Beneath this sentence is a listing. Return its lines from the one containing "The width and height of the screenshot is (641, 407)." through the last, exactly, and omit the pictures.
* * *
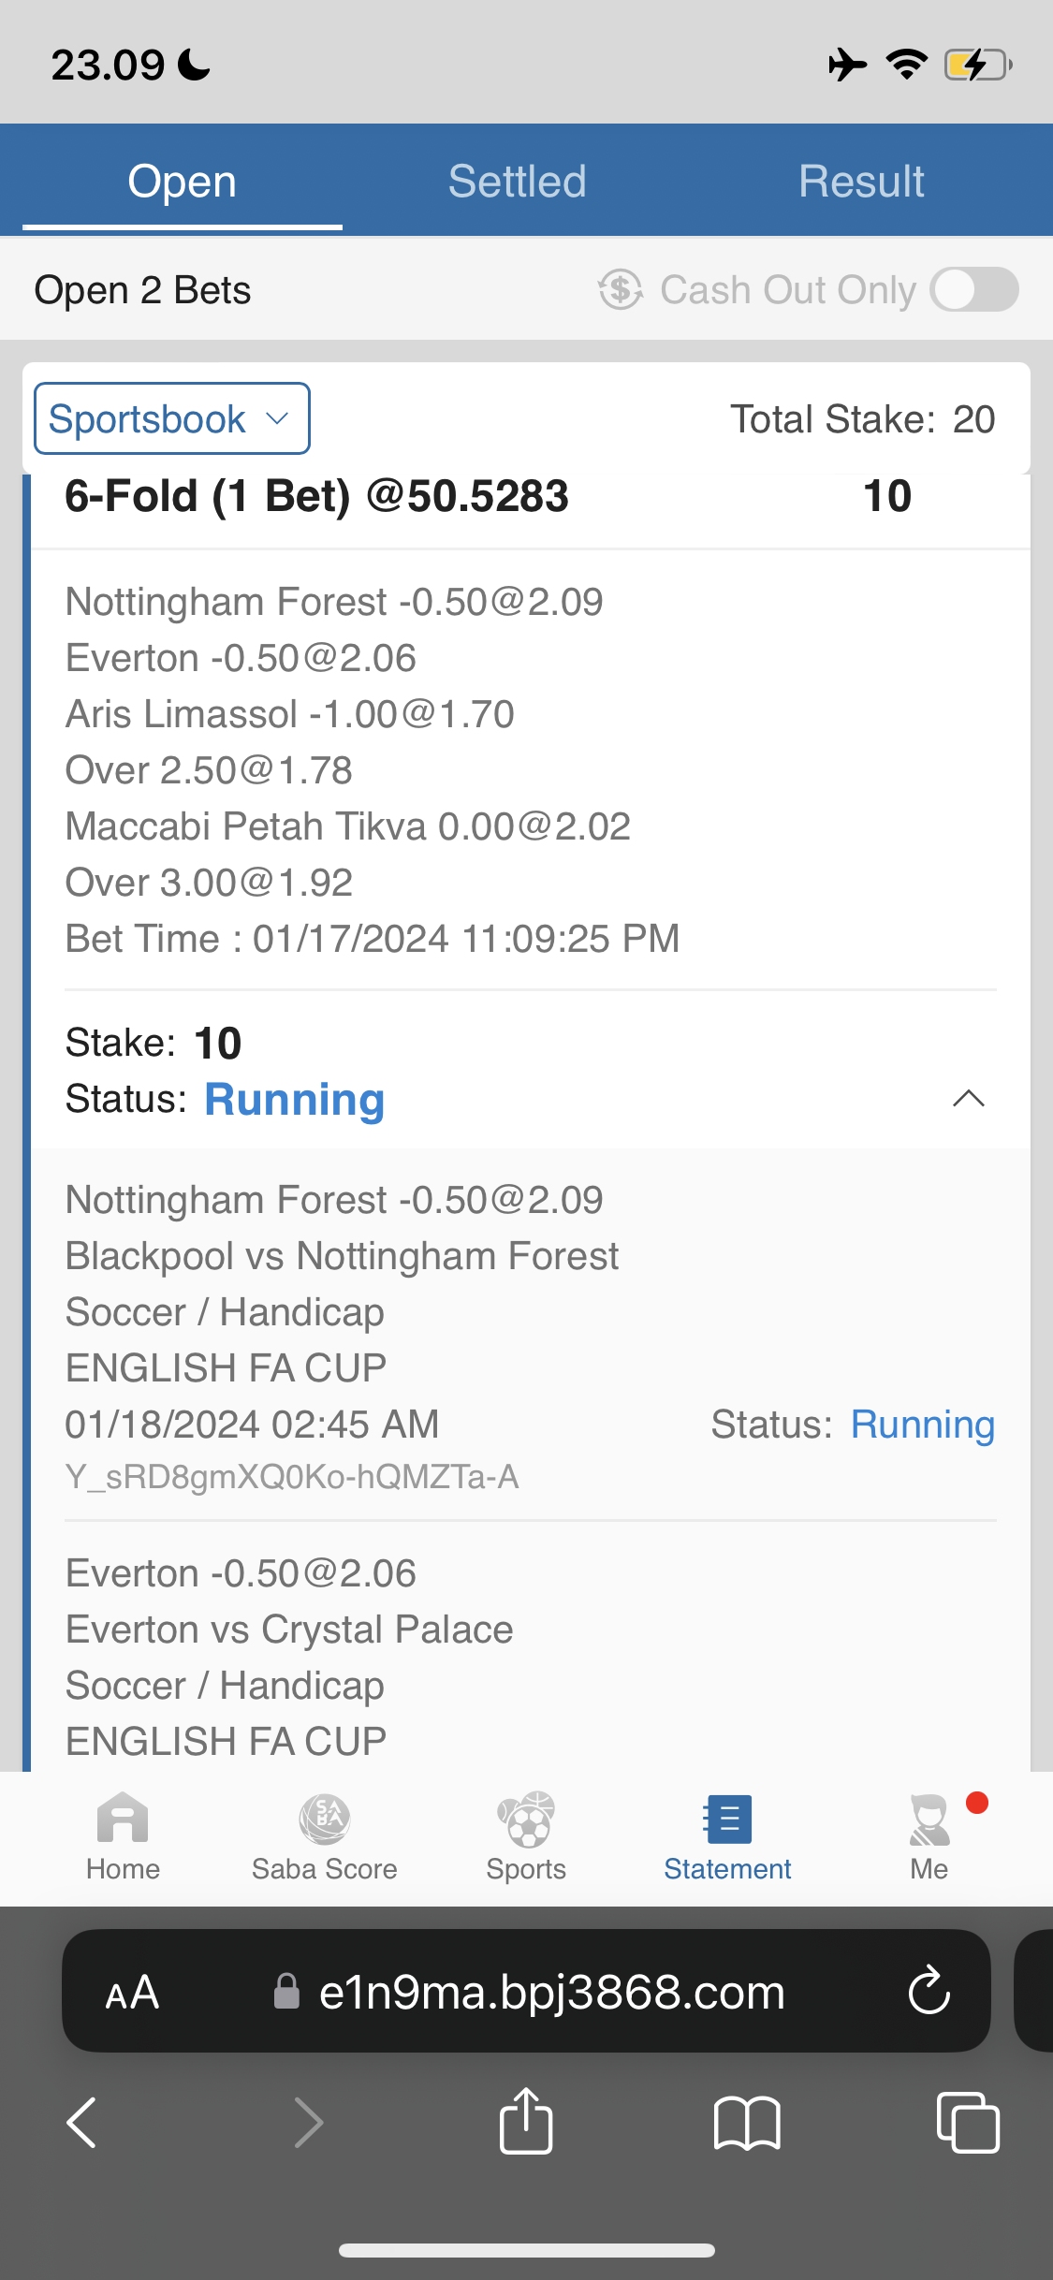
Task: Go back to the previous page
Action: click(82, 2122)
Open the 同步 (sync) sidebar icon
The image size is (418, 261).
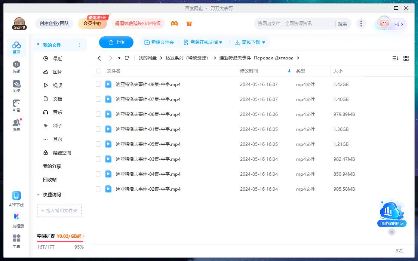[16, 85]
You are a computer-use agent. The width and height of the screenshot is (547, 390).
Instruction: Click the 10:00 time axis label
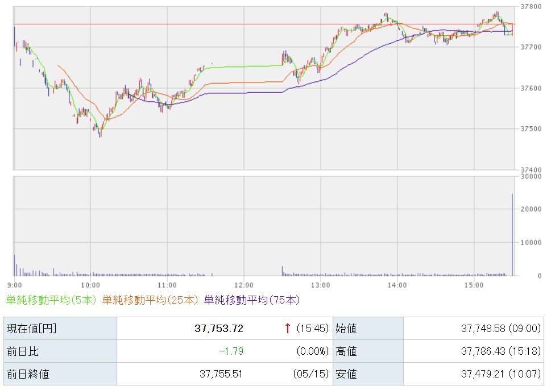(x=90, y=285)
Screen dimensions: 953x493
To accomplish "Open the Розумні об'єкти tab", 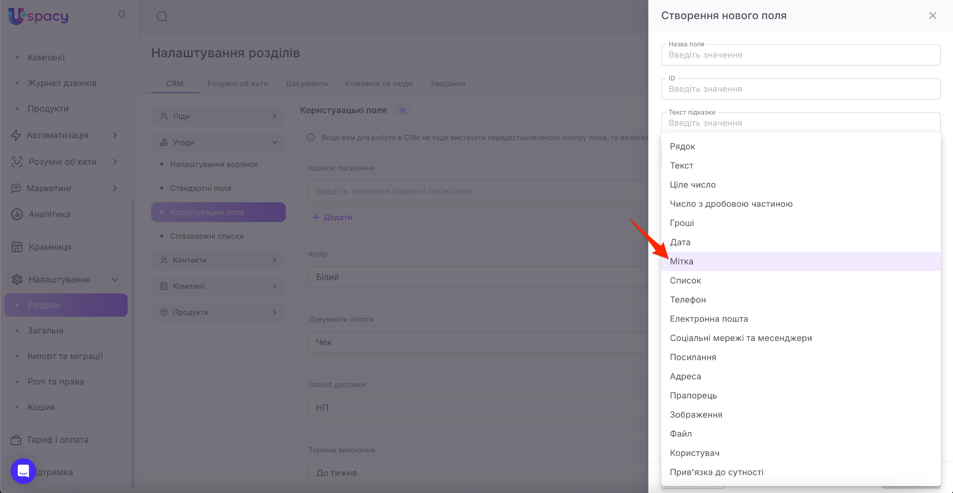I will click(x=237, y=84).
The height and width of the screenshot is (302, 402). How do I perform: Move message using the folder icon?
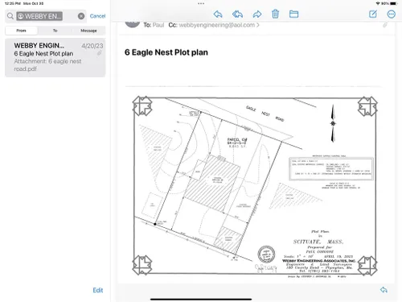point(293,14)
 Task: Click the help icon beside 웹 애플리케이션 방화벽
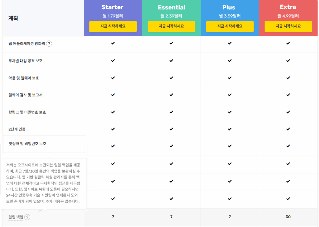point(49,44)
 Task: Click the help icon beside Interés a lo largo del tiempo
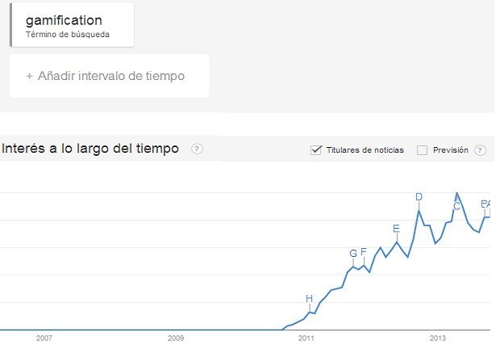pos(197,149)
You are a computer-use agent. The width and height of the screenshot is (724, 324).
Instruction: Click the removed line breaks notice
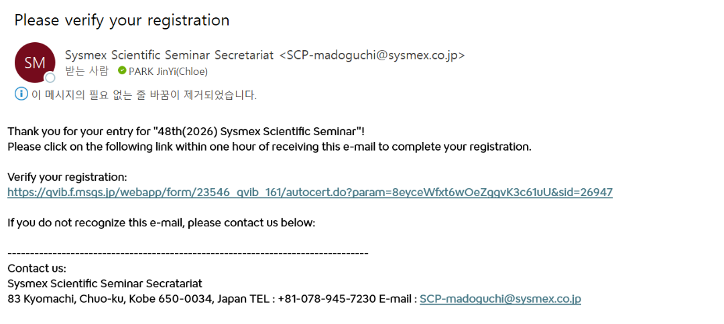pos(144,95)
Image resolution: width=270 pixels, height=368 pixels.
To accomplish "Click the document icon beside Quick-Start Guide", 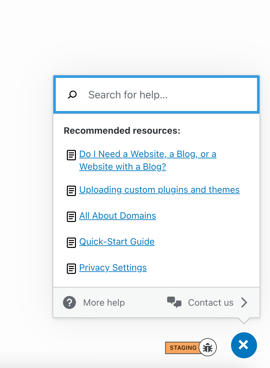I will coord(71,242).
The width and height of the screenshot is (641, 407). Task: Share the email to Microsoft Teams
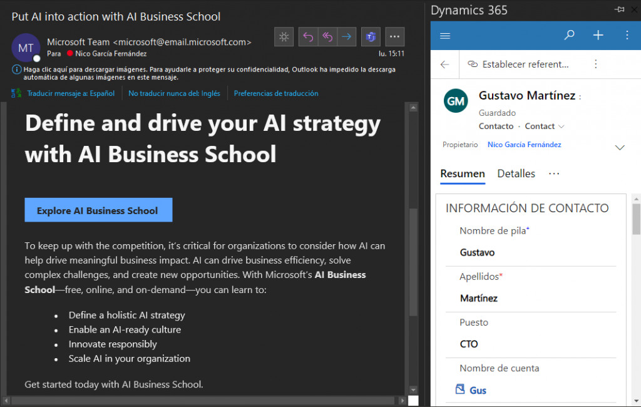coord(371,37)
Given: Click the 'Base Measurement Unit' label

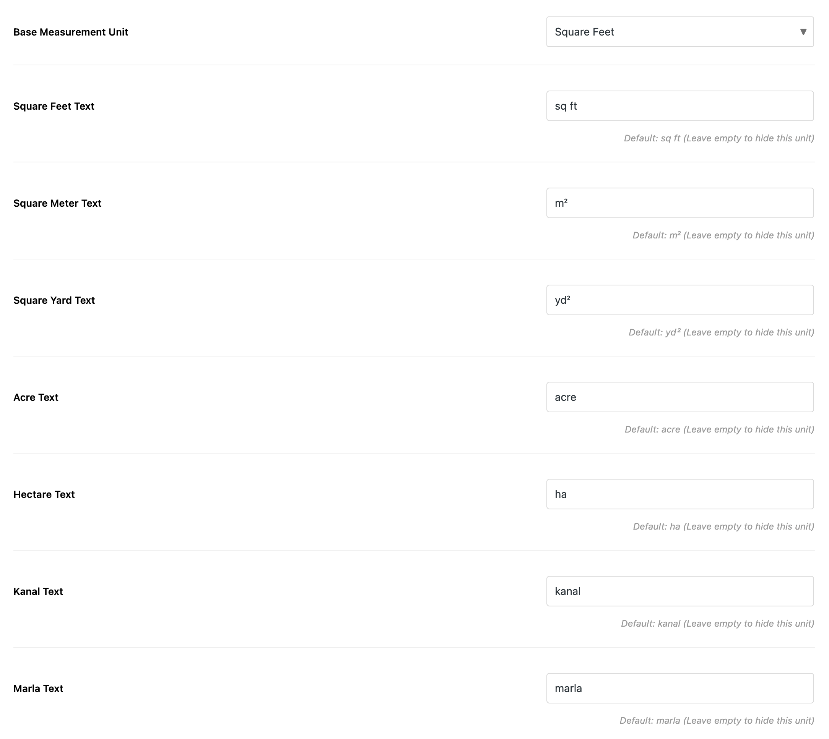Looking at the screenshot, I should click(x=71, y=32).
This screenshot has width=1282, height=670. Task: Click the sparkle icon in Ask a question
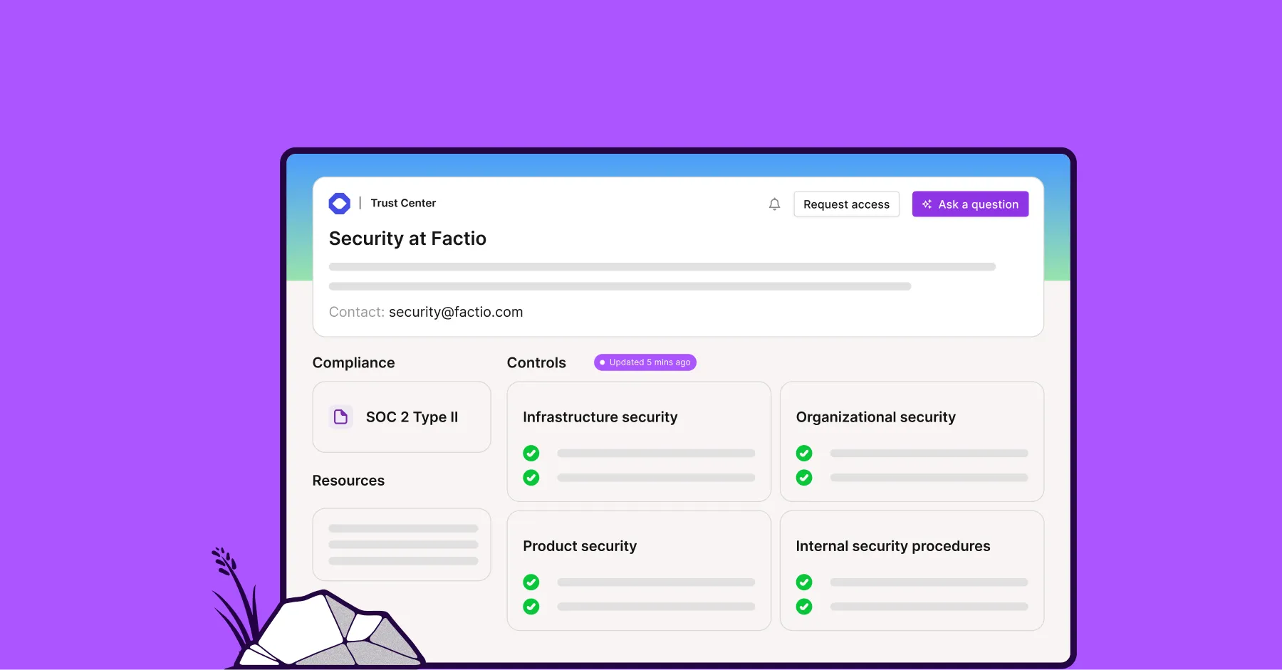[927, 204]
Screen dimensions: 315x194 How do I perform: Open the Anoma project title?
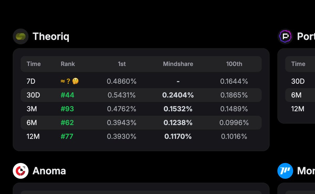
* * *
EXPECTED ANSWER -
The width and height of the screenshot is (641, 407). Task: Share the email to Microsoft Teams
coord(371,37)
Given: Click the 'Base Measurement Unit' label

Looking at the screenshot, I should click(x=71, y=32).
This screenshot has width=1282, height=670. Task: Click the sparkle icon in Ask a question
[927, 204]
Screen dimensions: 315x194 How do I perform: Open the Anoma project title?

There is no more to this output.